◆ EXERCISE DIRECTIONS
In full and word for word, print the data below.

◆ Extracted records
——

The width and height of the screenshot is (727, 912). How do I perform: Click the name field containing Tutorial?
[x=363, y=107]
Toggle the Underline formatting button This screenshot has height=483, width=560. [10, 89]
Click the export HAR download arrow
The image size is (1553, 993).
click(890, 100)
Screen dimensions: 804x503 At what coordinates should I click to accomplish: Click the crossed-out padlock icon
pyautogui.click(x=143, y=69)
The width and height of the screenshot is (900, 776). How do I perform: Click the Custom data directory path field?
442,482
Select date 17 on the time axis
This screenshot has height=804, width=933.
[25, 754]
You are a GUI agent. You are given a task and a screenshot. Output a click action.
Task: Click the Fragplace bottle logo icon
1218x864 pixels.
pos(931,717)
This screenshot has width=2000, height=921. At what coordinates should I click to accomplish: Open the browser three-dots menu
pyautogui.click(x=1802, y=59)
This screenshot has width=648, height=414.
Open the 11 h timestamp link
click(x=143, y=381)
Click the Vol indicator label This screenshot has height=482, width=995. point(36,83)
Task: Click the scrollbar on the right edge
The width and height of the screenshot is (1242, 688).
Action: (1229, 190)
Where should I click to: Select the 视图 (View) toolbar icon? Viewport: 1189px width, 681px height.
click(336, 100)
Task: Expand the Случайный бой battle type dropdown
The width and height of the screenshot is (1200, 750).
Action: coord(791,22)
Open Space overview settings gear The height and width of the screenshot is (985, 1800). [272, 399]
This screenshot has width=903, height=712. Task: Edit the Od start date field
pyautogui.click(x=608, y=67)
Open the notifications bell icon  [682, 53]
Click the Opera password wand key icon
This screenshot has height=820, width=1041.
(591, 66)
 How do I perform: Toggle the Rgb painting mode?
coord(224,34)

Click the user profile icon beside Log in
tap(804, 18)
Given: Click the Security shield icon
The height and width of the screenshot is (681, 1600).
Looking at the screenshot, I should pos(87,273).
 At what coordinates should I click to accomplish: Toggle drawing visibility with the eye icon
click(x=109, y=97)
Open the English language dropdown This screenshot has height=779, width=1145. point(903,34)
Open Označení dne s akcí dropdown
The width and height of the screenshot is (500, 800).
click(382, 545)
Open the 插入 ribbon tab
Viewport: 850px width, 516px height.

——

◆ SOLUTION TO THIS TASK
The width and height of the screenshot is (727, 912). How do I perform: Click the name field containing Tutorial?
[x=363, y=107]
Toggle the Underline formatting button This screenshot has height=483, width=560. [10, 89]
Click the export HAR download arrow
The image size is (1553, 993).
click(890, 100)
Screen dimensions: 804x503 At what coordinates should I click to accomplish: Click the crossed-out padlock icon
pyautogui.click(x=143, y=69)
The width and height of the screenshot is (900, 776). How do I perform: Click the Custom data directory path field?
442,482
Select date 17 on the time axis
This screenshot has height=804, width=933.
[25, 754]
You are a GUI agent. You are given a task and a screenshot. Output a click action.
Task: Click the Fragplace bottle logo icon
1218x864 pixels.
pos(931,717)
This screenshot has width=2000, height=921. At what coordinates should I click to accomplish: Open the browser three-dots menu
pyautogui.click(x=1802, y=59)
This screenshot has width=648, height=414.
Open the 11 h timestamp link
click(x=143, y=381)
Click the Vol indicator label This screenshot has height=482, width=995. point(36,83)
Task: Click the scrollbar on the right edge
The width and height of the screenshot is (1242, 688).
Action: (1229, 190)
Where should I click to: Select the 视图 (View) toolbar icon? Viewport: 1189px width, 681px height.
click(336, 100)
Task: Expand the Случайный бой battle type dropdown
The width and height of the screenshot is (1200, 750).
Action: coord(791,22)
Open Space overview settings gear The height and width of the screenshot is (985, 1800). [272, 399]
This screenshot has width=903, height=712. Task: Edit the Od start date field
pyautogui.click(x=608, y=67)
Open the notifications bell icon  [682, 53]
Click the Opera password wand key icon
This screenshot has height=820, width=1041.
(591, 66)
 How do I perform: Toggle the Rgb painting mode?
coord(224,34)

Click the user profile icon beside Log in
tap(804, 18)
Given: Click the Security shield icon
The height and width of the screenshot is (681, 1600).
Looking at the screenshot, I should pos(87,273).
 At what coordinates should I click to accomplish: Toggle drawing visibility with the eye icon
click(x=109, y=97)
Open the English language dropdown This screenshot has height=779, width=1145. point(903,34)
Open Označení dne s akcí dropdown
The width and height of the screenshot is (500, 800).
click(382, 545)
Open the 插入 ribbon tab
Viewport: 850px width, 516px height.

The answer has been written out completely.